Теперь я стал взрослей. Слишком дорогой ценой. Я много видел. Я знаю, что люди — та основная масса, которую мы называем людьми, живет во ублажение живота и прочего. Я тоже хочу так. Я видел, как уважаемые люди били жен до и после вручения им переходящего знамени, как праведники воровали казенный лес, как братья судились из-за полусгнившей лодки.
Я плохо смотрел?
Возможно. Где мне было смотреть? По кабакам и вытрезвителям? Но знаешь, мне почему-то теперь все равно. Я много думаю о себе. Понимаешь? О себе. А что придумаю — еще не знаю.
Настало утро, когда он проснулся от яркого солнца, зажмурился, снова открыл глаза и увидел за окнами зелень. Окна были открыты настежь, и ветви тополей качались почти рядом.
Ему захотелось есть. Большой жирный кусок баранины с луком, наперченный, густо намазанный горчицей, с костью, чтобы можно было потом эту кость обглодать и приняться за крупно нарезанные помидоры и за редьку, политую маслом… Господи, сколько еды на свете, с утра до вечера можно жевать и грызть, а не глотать какое-то мутное тепленькое пойло…
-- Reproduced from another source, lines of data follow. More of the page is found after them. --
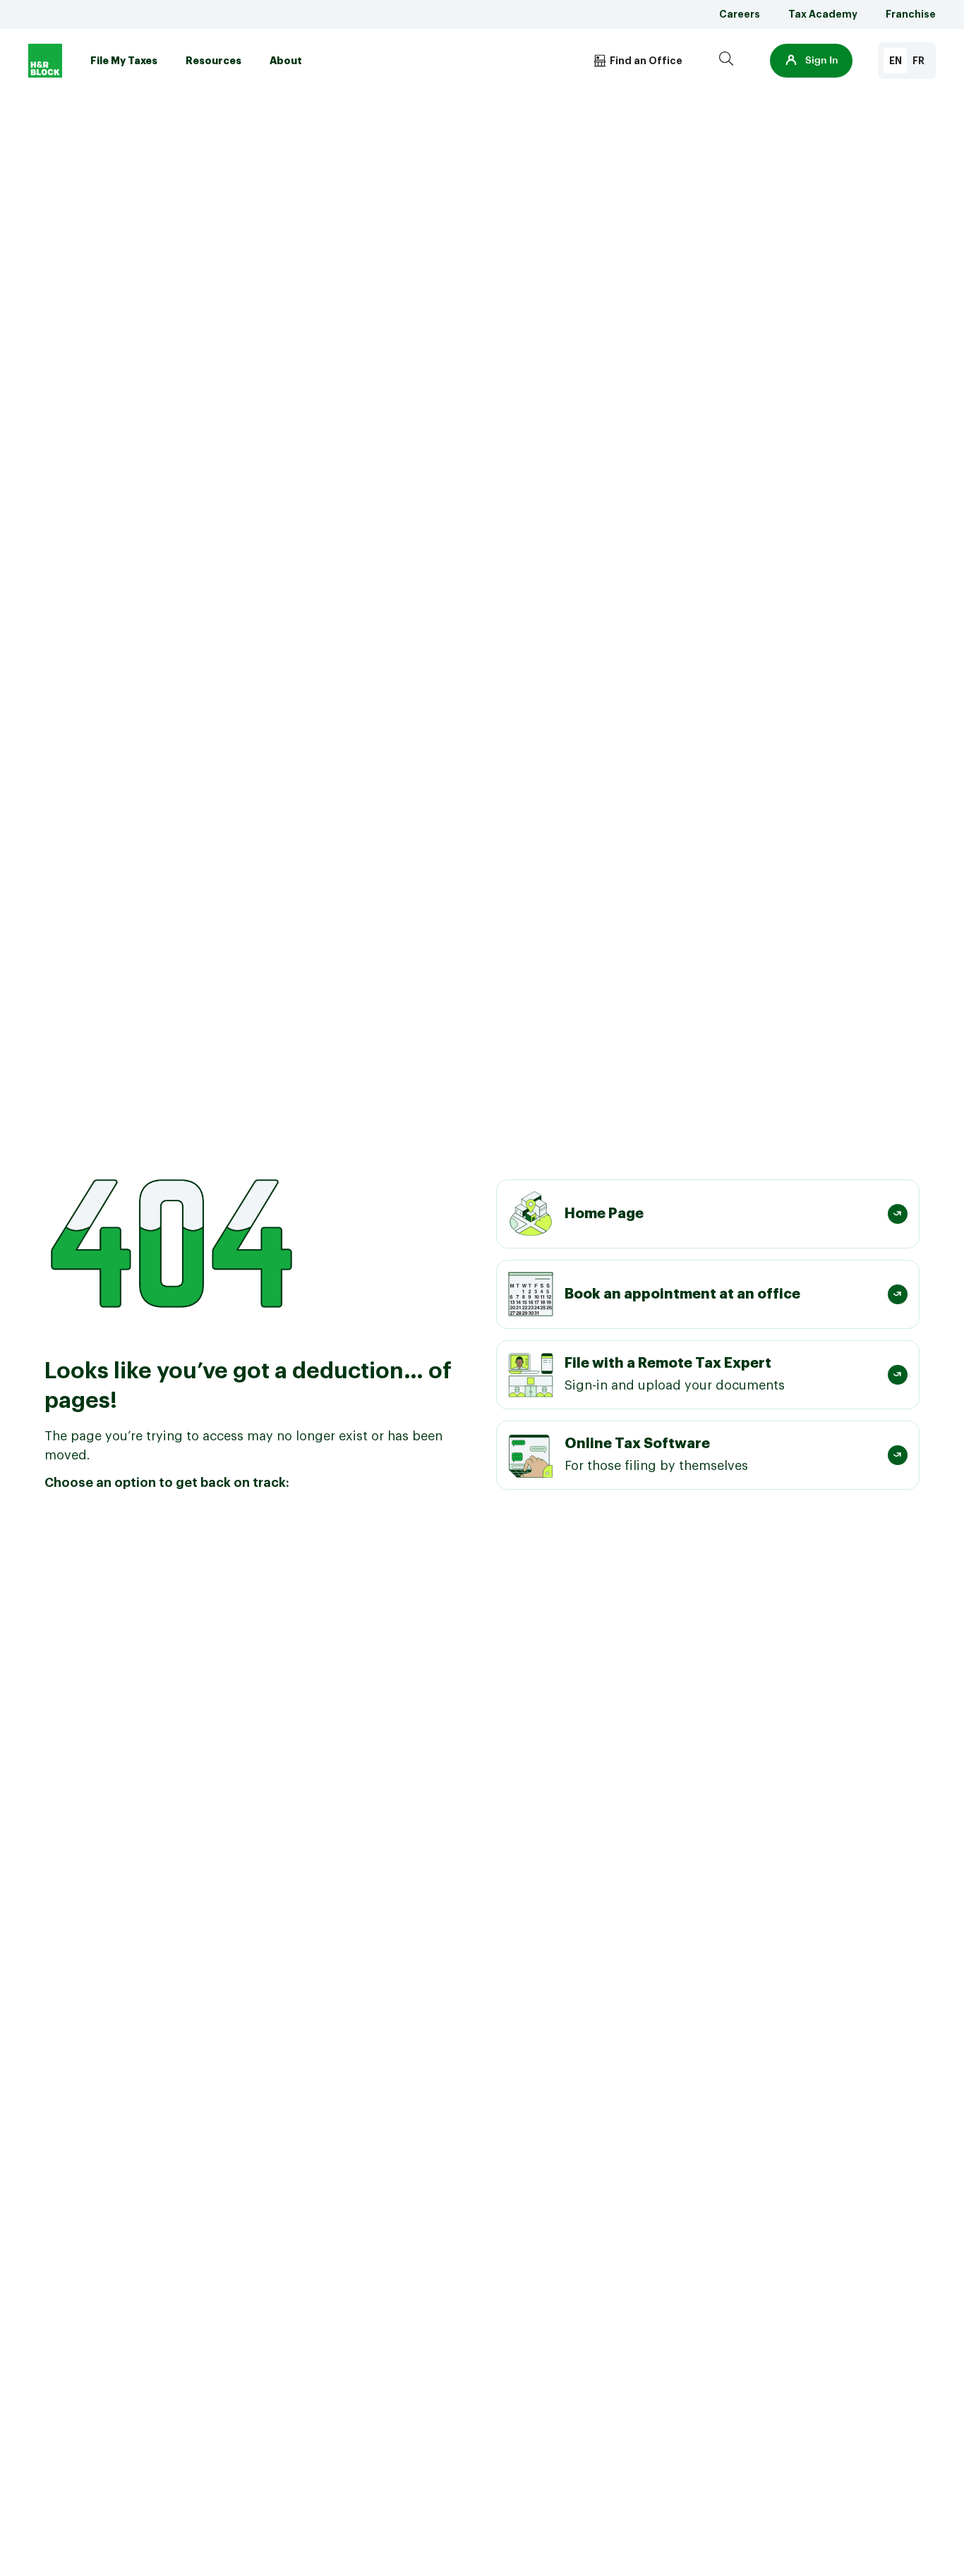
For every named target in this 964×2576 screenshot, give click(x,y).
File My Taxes (123, 61)
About (286, 61)
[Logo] (45, 61)
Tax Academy (822, 14)
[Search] (726, 60)
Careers (739, 14)
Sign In (821, 61)
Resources (213, 61)
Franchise (911, 14)
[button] (811, 61)
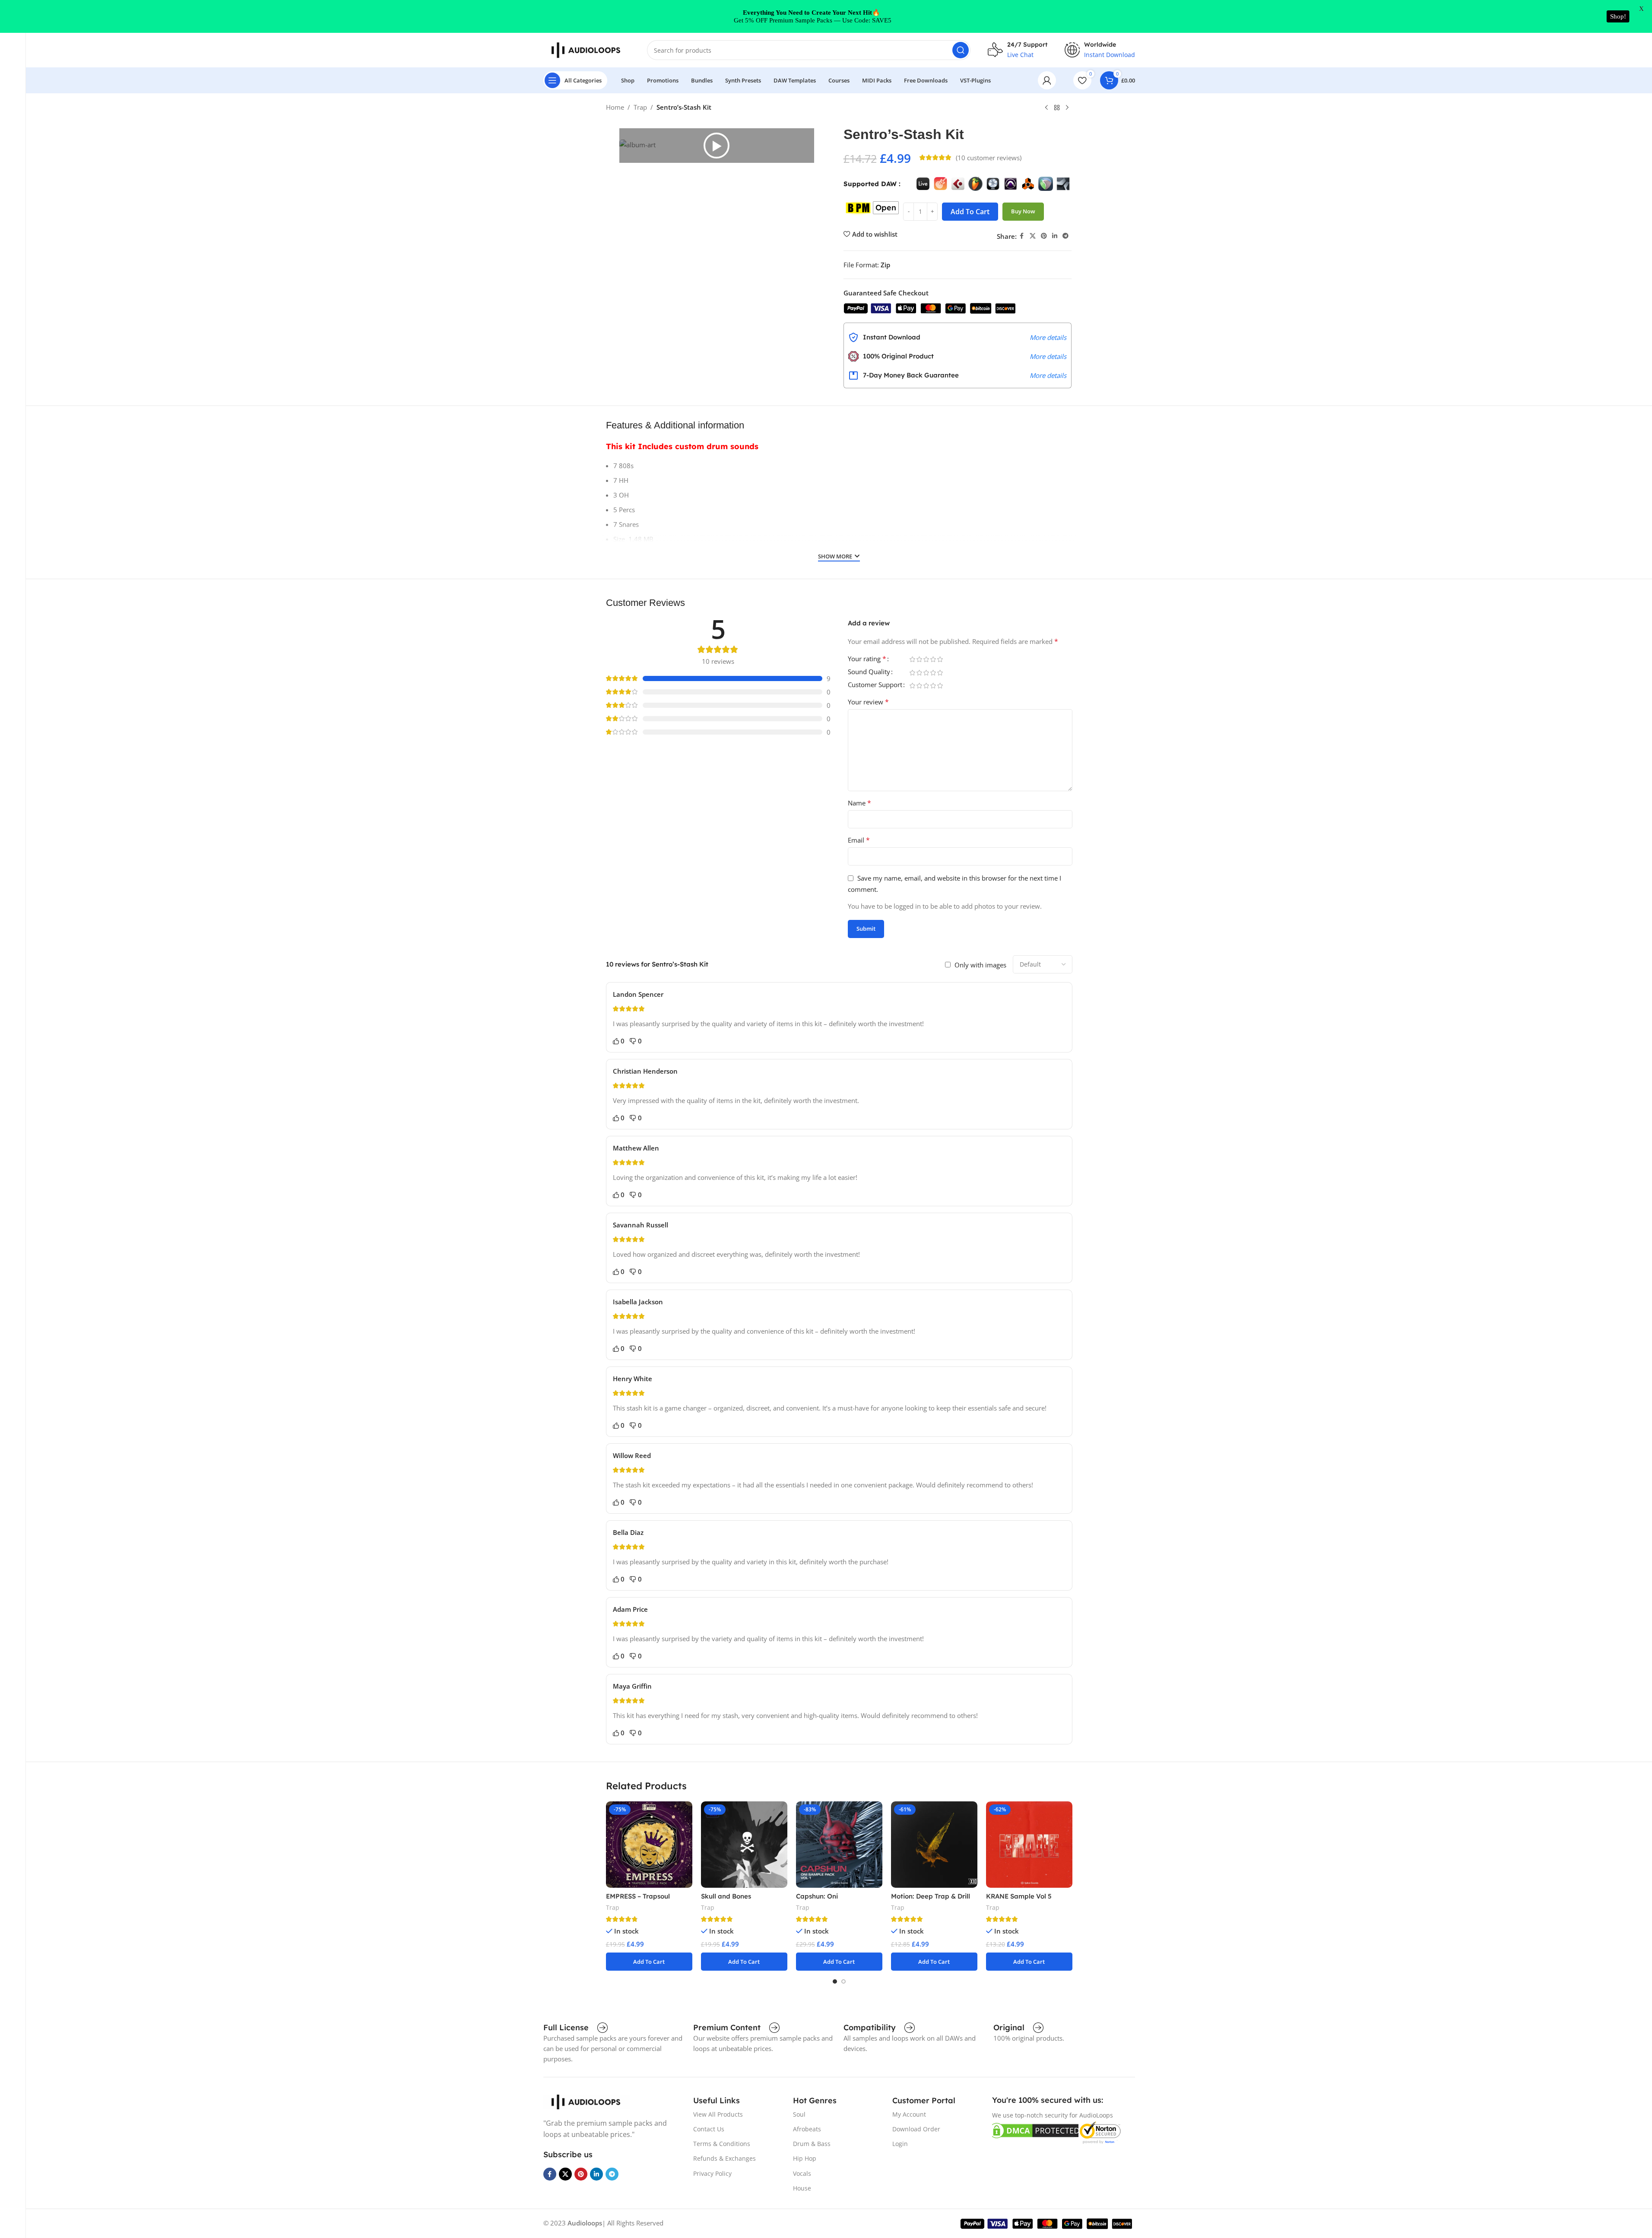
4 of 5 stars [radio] (933, 659)
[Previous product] (1046, 108)
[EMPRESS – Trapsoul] (649, 1844)
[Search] (960, 50)
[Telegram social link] (1065, 236)
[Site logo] (586, 49)
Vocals (802, 2173)
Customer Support (875, 685)
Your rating (867, 659)
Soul (799, 2114)
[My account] (1047, 80)
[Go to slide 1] (835, 1981)
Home (615, 107)
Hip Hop (804, 2158)
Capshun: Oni (817, 1896)
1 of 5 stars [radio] (912, 659)
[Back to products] (1057, 108)
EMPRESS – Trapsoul (638, 1896)
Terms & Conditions (721, 2144)
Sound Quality (869, 672)
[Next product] (1067, 108)
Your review (868, 702)
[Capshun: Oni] (839, 1844)
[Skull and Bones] (744, 1844)
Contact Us (708, 2129)
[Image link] (586, 2101)
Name (859, 803)
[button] (716, 145)
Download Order (916, 2129)
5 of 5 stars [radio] (940, 659)
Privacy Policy (712, 2173)
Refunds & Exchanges (724, 2158)
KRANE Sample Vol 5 (1019, 1896)
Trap (640, 107)
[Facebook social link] (1022, 236)
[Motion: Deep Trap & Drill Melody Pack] (934, 1844)
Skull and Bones (726, 1896)
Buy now (1023, 211)
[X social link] (1032, 236)
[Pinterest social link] (1044, 236)
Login (900, 2144)
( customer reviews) (988, 157)
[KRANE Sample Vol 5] (1029, 1844)
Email (859, 840)
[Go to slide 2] (843, 1981)
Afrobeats (807, 2129)
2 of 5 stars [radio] (919, 659)
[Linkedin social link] (1055, 236)
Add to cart (970, 211)
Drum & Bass (812, 2144)
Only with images (980, 965)
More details (1048, 337)
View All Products (718, 2114)
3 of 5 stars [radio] (926, 659)
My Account (909, 2114)
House (802, 2188)
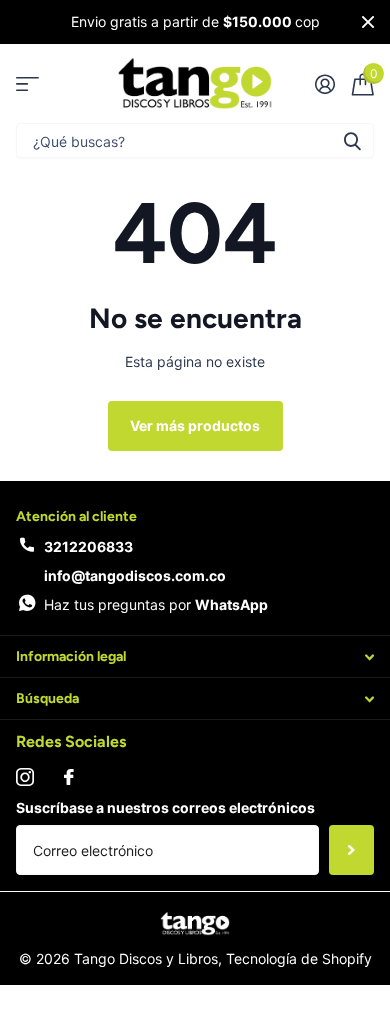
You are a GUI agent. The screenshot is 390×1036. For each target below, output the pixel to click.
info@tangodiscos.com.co (135, 575)
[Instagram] (25, 777)
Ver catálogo (27, 83)
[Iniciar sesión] (324, 84)
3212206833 (88, 546)
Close (368, 22)
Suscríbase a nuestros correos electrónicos (165, 807)
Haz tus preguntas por (156, 604)
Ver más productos (195, 425)
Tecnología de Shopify (299, 958)
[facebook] (69, 777)
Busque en (352, 140)
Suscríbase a (351, 850)
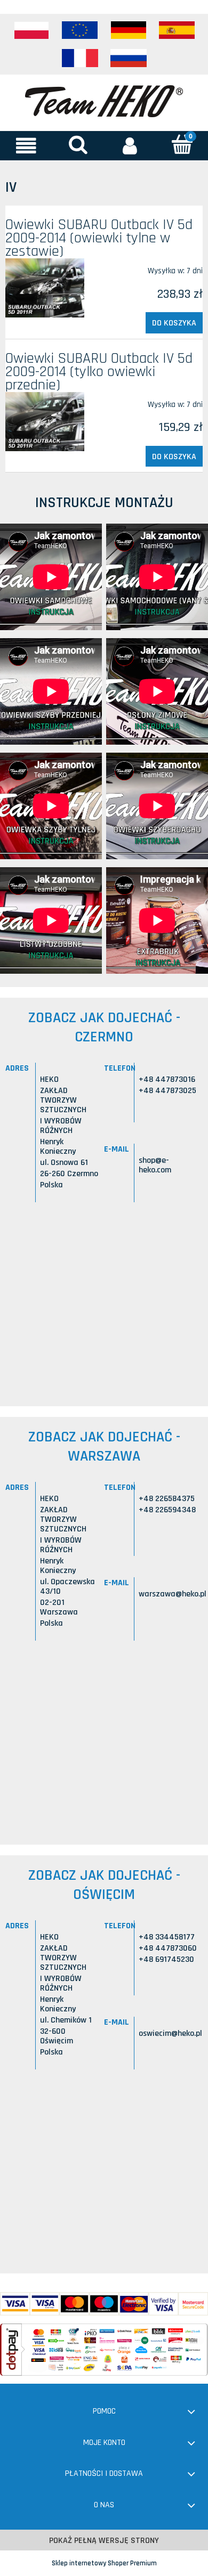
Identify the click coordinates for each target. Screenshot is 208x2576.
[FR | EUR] (80, 58)
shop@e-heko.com (155, 1165)
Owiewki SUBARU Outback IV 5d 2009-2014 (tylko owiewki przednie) (99, 372)
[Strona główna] (104, 100)
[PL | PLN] (31, 30)
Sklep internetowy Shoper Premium (104, 2563)
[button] (26, 145)
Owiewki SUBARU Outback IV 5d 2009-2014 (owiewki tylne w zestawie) (99, 238)
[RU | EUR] (128, 58)
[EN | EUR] (80, 30)
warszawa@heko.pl (172, 1594)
Ему измерили температуру и принесли немного вермишели. Он заартачился. Он хочет есть. Он здоров, и ему нужно мясо, иначе он объявит голодовку.
Он ругался с няней круто, весело, забористо, няня была молодая и смеялась. Соседи по палате тоже смеялись. Геннадий чувствовал себя, словно после бани — свежим и слегка разморенным, голова была ясной, хотелось сесть на подоконник и потрогать руками тополь. Он выпросил у соседа папиросу, закурил, закашлялся, няня подняла шум, и в это время начался обход. Геннадий сунул папиросу под кровать. Только сейчас перепутанный с явью бред приобрел какой-то смысл, и Геннадий смотрел на рыжего доктора со смешанным чувством досады, удивления и радости. Это было совсем уж вроде бы нелепо — радоваться человеку, которому нахамил и наболтал во хмелю такого, чего людям незнакомым болтать вовсе бы не следовало.
Рыжий доктор в белом халате неторопливо шел от одной койки к другой, и Геннадий уже приготовился к тому, что сейчас он скажет что-нибудь имеющее отношение к их встрече, может быть, даже напомнит, как этот недорезанный цыпленок гнал доктора из парка, но доктор оказался обыкновенным мелочным стариком. Он обиделся. Он решил не возобновлять сомнительное знакомство и задержался возле его койки ровно на столько, сколько требуется, чтобы узнать, жив Геннадий или уже окочурился.
«Ну и хрен с тобой, — подумал Геннадий, — не больно хотелось, только я сегодня все-таки впервые очухался по-настоящему, мог бы узнать, какой у меня жизненный тонус».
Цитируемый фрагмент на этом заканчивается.